PGN has increased prices for customers in West Java from an average of US$6.80 per million British thermal units (Btu) to $10.20 after it renewed contracts with South Sumatran suppliers ConocoPhillips and Pertamina EP.
Under the new contracts, PGN pays $5.60 per million Btu for gas from the Grissik field in the Corridor block, operated by ConocoPhillips, up 202 percent from $1.85. The price will increase to $6.50 per million Btu in 2014. The price of gas from the Pagardewa field, operated by Pertamina EP, has also been increased to $5.50 per million Btu, up 150 percent from $2.20.
The Indonesian Employers Association (Apindo) claimed that the price increase would increase production costs by between 20 and 30 percent.
Apindo and 30 other industry associations have written to President Susilo Bambang Yudhoyono demanding that the increase in prices be phased in, starting with 15 percent in July and by 11 percent thereafter every six months to 2014.
When asked about the industries’ proposal, Hendi declined to comment, saying that the company still had to consult with other stakeholders.
“I can’t give any information for now. In the meeting with Minster Hidayat, we talked about many things related to gas allocation for industry,” he said.

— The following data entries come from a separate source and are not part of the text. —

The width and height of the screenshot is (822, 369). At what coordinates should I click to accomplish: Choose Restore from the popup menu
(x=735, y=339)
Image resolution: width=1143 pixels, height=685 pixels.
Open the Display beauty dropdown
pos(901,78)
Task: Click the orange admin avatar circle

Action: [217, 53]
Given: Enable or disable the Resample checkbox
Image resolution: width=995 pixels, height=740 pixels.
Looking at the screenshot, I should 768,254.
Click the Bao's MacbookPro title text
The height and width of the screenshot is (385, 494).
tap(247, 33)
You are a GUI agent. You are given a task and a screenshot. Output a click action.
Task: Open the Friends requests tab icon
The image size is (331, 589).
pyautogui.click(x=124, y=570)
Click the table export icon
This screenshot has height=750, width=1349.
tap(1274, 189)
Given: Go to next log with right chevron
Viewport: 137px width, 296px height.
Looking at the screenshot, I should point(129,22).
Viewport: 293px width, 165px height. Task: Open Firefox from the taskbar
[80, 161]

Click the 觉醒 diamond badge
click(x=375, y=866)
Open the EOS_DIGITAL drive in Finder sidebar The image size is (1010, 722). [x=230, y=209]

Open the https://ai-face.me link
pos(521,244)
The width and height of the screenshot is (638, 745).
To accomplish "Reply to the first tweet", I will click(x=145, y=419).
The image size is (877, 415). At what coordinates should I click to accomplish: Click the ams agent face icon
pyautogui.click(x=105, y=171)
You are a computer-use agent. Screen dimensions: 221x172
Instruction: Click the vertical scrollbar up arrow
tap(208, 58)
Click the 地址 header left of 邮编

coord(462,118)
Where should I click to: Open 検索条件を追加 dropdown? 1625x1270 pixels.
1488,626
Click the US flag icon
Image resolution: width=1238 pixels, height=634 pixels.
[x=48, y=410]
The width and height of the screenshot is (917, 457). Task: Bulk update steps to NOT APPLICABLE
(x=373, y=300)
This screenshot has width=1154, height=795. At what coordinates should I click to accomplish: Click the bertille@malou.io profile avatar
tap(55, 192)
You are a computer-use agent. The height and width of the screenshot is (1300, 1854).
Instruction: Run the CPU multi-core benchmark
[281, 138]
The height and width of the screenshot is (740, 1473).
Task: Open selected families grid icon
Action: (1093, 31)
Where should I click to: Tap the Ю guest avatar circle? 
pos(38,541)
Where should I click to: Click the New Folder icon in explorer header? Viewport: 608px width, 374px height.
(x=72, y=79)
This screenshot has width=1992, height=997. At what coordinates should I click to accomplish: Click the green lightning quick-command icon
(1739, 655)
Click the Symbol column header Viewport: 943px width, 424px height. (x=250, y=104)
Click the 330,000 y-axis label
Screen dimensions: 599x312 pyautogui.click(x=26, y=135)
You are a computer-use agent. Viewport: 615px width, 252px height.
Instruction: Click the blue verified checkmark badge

The Energy and Mineral Resources Ministry’s oil and gas chief, Evita Herawati Legowo, said the increased prices might be revised.
Domestic businesses currently receive 565 billion Btu a day, about 65 percent of the 863 billion Btu a day needed.
To tackle the shortfall, Hidayat said he would back up the gas-using industries’ requests to revise the 2010 ministerial regulation on gas allocation for domestic purposes which put them last in priority to receive gas after oil and gas production activities, fertilizer producers and electricity generation.
“Industry is very important for our economy. It is the backbone of economic growth. Its contributions to our gross domestic product [GDP] and in creating jobs are very significant; therefore, the current regulation has to be revised,” he said.
He argued that industry must be on the same level as fertilizer producers.